For this particular study, the metrics used to compare the performance of the models don’t have the same importance. Realizing if a person was correctly diagnosed as having CVD (precision) and how many of the diseased people were correctly predicted (sensitivity) are more relevant than knowing how many, of all the people, were correctly labeled (accuracy) and how many of the healthy people were predicted as being healthy (specificity). In other words, the most relevant criteria to choose the most suitable models correspond to precision and sensitivity. The reason behind this consideration is the fact that, in this particular case, it is preferable to diagnose a person with CVD when that is not true (FP) than to predict that a person don’t have CVD when, in fact, it has (TN). Thus, and due to the critical nature of this problem, FN must be avoided at all costs and models that can best identify TP, and consequently can achieve better sensitivity results, should be prioritized. Hence, a threshold was defined to filter the models that could ensure better results.

In the end, it was possible to conclude that the most suitable model, out of the 30 models created, was DMM = {Classification, S1, DT optimized, Split Validation, Without Under and Oversampling, cardio}. This DMM achieved the highest values of Precision (75.82%), Accuracy (73.54%) and Specificity (78.16%) and the second highest values of Sensitivity (68.89%) and AUC (0.788).

Conclusions and future work

In conclusion, this project proved that by using real data from Electronic Health Records (EHR), it is viable to use DMMs to predict the existence or not of CVDs. For some of the constructed DMMs, it was possible to achieve scores over 70%, which is considered as being satisfactory. The best induced method corresponded to the first scenario of attributes, with the DT optimized technique and using the Split Validation method. Results could be more indicative of CVDs if more attributes were added, improving the variability and density of information.

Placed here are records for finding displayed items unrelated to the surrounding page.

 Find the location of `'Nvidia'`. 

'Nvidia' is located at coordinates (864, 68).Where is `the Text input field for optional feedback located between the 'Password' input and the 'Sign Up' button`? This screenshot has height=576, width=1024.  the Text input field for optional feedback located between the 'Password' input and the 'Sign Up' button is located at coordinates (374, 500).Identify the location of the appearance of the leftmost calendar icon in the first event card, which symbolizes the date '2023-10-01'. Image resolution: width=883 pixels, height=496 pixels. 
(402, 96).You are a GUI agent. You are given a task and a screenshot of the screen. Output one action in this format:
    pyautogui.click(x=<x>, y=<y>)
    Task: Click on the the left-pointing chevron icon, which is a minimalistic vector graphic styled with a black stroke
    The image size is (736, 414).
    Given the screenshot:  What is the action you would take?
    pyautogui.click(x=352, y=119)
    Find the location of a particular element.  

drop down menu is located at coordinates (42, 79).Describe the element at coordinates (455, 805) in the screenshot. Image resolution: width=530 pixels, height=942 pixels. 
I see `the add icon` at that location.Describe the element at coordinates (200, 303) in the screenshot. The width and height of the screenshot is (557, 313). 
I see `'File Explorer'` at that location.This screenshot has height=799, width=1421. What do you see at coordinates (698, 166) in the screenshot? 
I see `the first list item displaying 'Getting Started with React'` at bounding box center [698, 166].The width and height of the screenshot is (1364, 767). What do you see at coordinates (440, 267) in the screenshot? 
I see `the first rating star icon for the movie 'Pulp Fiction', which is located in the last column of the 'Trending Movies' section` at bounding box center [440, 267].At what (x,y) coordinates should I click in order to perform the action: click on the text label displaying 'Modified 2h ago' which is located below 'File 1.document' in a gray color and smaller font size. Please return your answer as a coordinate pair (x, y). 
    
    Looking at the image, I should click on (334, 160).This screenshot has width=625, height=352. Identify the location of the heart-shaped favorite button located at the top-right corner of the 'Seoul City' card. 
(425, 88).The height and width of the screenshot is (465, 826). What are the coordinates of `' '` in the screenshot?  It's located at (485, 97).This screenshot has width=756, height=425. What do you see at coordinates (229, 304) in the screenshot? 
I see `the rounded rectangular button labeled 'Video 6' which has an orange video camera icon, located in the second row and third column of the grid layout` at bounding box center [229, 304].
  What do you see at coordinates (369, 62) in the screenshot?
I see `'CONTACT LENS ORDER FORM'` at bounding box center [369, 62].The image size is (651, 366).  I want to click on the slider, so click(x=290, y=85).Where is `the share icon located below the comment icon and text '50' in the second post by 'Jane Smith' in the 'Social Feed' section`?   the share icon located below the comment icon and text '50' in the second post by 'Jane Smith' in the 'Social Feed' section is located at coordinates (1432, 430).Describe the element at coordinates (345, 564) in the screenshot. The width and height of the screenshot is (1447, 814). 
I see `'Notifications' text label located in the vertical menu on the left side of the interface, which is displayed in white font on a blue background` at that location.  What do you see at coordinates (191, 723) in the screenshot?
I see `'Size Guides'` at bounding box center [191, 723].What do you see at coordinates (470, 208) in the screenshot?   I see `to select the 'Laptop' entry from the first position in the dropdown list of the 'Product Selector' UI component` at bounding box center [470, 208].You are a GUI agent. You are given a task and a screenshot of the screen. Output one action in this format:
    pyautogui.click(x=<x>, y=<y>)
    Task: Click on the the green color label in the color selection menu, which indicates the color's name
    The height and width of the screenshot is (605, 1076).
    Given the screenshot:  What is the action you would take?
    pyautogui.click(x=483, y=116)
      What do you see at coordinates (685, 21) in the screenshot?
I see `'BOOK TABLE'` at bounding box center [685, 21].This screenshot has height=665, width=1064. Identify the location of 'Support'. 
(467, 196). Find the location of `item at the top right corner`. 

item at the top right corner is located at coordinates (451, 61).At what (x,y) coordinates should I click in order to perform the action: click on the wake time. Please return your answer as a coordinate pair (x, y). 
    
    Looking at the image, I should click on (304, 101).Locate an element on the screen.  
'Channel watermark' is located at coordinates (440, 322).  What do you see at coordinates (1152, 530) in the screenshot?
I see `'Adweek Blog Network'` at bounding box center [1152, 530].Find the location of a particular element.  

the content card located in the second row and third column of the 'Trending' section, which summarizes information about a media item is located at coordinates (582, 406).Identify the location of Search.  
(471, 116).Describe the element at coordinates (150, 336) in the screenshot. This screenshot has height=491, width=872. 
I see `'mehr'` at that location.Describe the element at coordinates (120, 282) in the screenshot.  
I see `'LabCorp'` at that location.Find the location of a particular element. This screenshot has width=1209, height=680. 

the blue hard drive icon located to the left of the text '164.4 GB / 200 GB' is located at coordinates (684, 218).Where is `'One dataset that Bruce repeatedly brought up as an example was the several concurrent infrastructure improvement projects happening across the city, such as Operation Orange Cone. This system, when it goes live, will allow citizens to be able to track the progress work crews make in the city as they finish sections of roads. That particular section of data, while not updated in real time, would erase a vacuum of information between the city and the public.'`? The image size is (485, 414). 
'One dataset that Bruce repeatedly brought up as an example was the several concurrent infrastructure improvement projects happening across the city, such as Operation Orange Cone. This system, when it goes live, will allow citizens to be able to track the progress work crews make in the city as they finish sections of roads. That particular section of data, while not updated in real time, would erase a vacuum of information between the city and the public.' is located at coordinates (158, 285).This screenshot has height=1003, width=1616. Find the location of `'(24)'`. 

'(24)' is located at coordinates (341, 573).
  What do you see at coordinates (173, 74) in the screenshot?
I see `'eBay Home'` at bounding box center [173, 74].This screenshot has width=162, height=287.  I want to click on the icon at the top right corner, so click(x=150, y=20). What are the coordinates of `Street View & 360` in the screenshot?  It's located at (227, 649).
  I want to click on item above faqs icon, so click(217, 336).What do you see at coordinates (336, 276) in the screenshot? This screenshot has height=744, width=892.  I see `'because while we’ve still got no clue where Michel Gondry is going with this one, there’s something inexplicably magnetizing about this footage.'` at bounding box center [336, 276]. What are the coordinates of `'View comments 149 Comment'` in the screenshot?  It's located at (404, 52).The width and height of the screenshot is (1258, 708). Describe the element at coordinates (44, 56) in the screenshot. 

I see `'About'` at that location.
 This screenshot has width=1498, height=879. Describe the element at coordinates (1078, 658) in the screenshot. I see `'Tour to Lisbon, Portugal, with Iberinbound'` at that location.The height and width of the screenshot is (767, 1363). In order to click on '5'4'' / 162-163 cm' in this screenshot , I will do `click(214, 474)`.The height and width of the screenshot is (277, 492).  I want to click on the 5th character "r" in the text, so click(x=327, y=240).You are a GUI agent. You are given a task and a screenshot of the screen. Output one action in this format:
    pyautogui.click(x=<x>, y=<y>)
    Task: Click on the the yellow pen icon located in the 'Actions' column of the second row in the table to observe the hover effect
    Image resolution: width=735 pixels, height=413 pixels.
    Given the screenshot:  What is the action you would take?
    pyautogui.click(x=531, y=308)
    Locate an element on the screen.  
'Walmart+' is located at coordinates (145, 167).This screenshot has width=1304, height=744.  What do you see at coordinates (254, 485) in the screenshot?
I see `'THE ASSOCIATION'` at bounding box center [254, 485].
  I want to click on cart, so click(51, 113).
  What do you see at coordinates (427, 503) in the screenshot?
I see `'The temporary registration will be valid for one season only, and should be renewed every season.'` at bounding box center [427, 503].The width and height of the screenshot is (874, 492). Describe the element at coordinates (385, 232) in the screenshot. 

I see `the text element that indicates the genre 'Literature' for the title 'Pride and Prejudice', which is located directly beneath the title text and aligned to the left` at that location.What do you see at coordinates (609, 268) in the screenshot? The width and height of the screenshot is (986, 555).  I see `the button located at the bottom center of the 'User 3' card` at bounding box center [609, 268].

In this particular case, the number of false positives must be minimized as much as possible. So, although the results obtained were satisfactory, there is still some future work to be done before implementing a decision-making support system based on one of the models induced during this work in a hospital environment, such as applying more robust algorithms, like neural networks, to boost the performance of the model. This technique presents a considerable manipulation range given the parametrization that can be applied.

In addition, it could be suggested to include datasets with more diverse data and from different hospital facilities of various regions to identify patterns in the data at national level and thus verify the generalization of the model. Additionally, more experiments could be done on using different parameters and DMTs.